→ What the task requires:
An exact, complete copy of the entries is what is needed.

→ Data extracts:
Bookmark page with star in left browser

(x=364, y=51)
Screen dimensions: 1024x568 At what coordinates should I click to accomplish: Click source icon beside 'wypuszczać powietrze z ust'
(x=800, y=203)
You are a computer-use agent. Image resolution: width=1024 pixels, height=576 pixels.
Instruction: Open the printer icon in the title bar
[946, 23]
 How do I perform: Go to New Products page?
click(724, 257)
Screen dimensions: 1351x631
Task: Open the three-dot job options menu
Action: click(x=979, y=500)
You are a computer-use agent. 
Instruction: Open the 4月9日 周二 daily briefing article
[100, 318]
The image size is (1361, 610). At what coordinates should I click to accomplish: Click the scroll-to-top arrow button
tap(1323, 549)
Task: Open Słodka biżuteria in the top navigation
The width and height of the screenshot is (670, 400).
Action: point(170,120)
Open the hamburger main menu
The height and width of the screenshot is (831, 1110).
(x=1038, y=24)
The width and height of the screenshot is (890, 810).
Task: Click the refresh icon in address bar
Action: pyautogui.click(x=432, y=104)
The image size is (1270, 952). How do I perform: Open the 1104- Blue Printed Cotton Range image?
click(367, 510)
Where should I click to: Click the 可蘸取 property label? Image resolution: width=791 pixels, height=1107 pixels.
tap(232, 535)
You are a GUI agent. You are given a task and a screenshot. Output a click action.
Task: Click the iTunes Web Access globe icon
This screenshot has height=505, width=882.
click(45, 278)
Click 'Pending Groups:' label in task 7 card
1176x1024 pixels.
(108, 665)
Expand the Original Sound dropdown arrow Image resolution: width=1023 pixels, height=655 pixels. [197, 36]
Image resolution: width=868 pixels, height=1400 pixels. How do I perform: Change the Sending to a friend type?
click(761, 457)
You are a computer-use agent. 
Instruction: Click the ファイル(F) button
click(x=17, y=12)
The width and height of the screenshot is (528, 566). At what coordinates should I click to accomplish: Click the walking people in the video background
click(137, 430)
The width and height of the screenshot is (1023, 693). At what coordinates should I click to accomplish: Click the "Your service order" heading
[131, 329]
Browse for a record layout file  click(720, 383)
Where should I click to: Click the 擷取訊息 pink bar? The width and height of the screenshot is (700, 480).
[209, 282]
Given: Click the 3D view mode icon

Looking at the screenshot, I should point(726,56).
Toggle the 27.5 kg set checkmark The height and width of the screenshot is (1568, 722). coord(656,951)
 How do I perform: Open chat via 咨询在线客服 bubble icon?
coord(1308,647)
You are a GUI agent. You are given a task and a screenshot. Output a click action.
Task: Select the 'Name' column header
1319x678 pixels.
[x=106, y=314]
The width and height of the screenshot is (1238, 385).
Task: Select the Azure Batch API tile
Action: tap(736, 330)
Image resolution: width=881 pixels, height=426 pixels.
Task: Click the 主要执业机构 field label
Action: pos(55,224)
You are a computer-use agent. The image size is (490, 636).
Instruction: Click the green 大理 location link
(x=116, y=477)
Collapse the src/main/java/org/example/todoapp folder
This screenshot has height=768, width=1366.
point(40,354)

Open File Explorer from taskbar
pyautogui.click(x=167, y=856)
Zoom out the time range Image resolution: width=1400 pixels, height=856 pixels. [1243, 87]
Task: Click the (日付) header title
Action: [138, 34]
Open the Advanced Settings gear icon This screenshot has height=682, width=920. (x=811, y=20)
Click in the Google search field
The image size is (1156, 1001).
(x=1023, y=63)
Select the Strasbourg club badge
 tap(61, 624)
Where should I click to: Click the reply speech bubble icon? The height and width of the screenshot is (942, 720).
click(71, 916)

→ Written response:
Bookmark page with star in left browser

(x=364, y=51)
Screen dimensions: 1024x568 At what coordinates should I click to accomplish: Click source icon beside 'wypuszczać powietrze z ust'
(x=800, y=203)
You are a computer-use agent. Image resolution: width=1024 pixels, height=576 pixels.
Instruction: Open the printer icon in the title bar
[946, 23]
 How do I perform: Go to New Products page?
click(724, 257)
Screen dimensions: 1351x631
Task: Open the three-dot job options menu
Action: click(x=979, y=500)
You are a computer-use agent. 
Instruction: Open the 4月9日 周二 daily briefing article
[100, 318]
The image size is (1361, 610). At what coordinates should I click to accomplish: Click the scroll-to-top arrow button
tap(1323, 549)
Task: Open Słodka biżuteria in the top navigation
The width and height of the screenshot is (670, 400).
Action: point(170,120)
Open the hamburger main menu
The height and width of the screenshot is (831, 1110).
(x=1038, y=24)
The width and height of the screenshot is (890, 810).
Task: Click the refresh icon in address bar
Action: pyautogui.click(x=432, y=104)
The image size is (1270, 952). How do I perform: Open the 1104- Blue Printed Cotton Range image?
click(367, 510)
Where should I click to: Click the 可蘸取 property label? Image resolution: width=791 pixels, height=1107 pixels.
tap(232, 535)
You are a GUI agent. You are given a task and a screenshot. Output a click action.
Task: Click the iTunes Web Access globe icon
This screenshot has height=505, width=882.
click(45, 278)
Click 'Pending Groups:' label in task 7 card
1176x1024 pixels.
(108, 665)
Expand the Original Sound dropdown arrow Image resolution: width=1023 pixels, height=655 pixels. [197, 36]
Image resolution: width=868 pixels, height=1400 pixels. How do I perform: Change the Sending to a friend type?
click(761, 457)
You are a computer-use agent. 
Instruction: Click the ファイル(F) button
click(x=17, y=12)
The width and height of the screenshot is (528, 566). At what coordinates should I click to accomplish: Click the walking people in the video background
click(137, 430)
The width and height of the screenshot is (1023, 693). At what coordinates should I click to accomplish: Click the "Your service order" heading
[131, 329]
Browse for a record layout file  click(720, 383)
Where should I click to: Click the 擷取訊息 pink bar? The width and height of the screenshot is (700, 480).
[209, 282]
Given: Click the 3D view mode icon

Looking at the screenshot, I should point(726,56).
Toggle the 27.5 kg set checkmark The height and width of the screenshot is (1568, 722). coord(656,951)
 How do I perform: Open chat via 咨询在线客服 bubble icon?
coord(1308,647)
You are a GUI agent. You are given a task and a screenshot. Output a click action.
Task: Select the 'Name' column header
1319x678 pixels.
[x=106, y=314]
The width and height of the screenshot is (1238, 385).
Task: Select the Azure Batch API tile
Action: tap(736, 330)
Image resolution: width=881 pixels, height=426 pixels.
Task: Click the 主要执业机构 field label
Action: pos(55,224)
You are a computer-use agent. The image size is (490, 636).
Instruction: Click the green 大理 location link
(x=116, y=477)
Collapse the src/main/java/org/example/todoapp folder
This screenshot has height=768, width=1366.
point(40,354)

Open File Explorer from taskbar
pyautogui.click(x=167, y=856)
Zoom out the time range Image resolution: width=1400 pixels, height=856 pixels. [1243, 87]
Task: Click the (日付) header title
Action: [138, 34]
Open the Advanced Settings gear icon This screenshot has height=682, width=920. (x=811, y=20)
Click in the Google search field
The image size is (1156, 1001).
(x=1023, y=63)
Select the Strasbourg club badge
 tap(61, 624)
Where should I click to: Click the reply speech bubble icon? The height and width of the screenshot is (942, 720).
click(71, 916)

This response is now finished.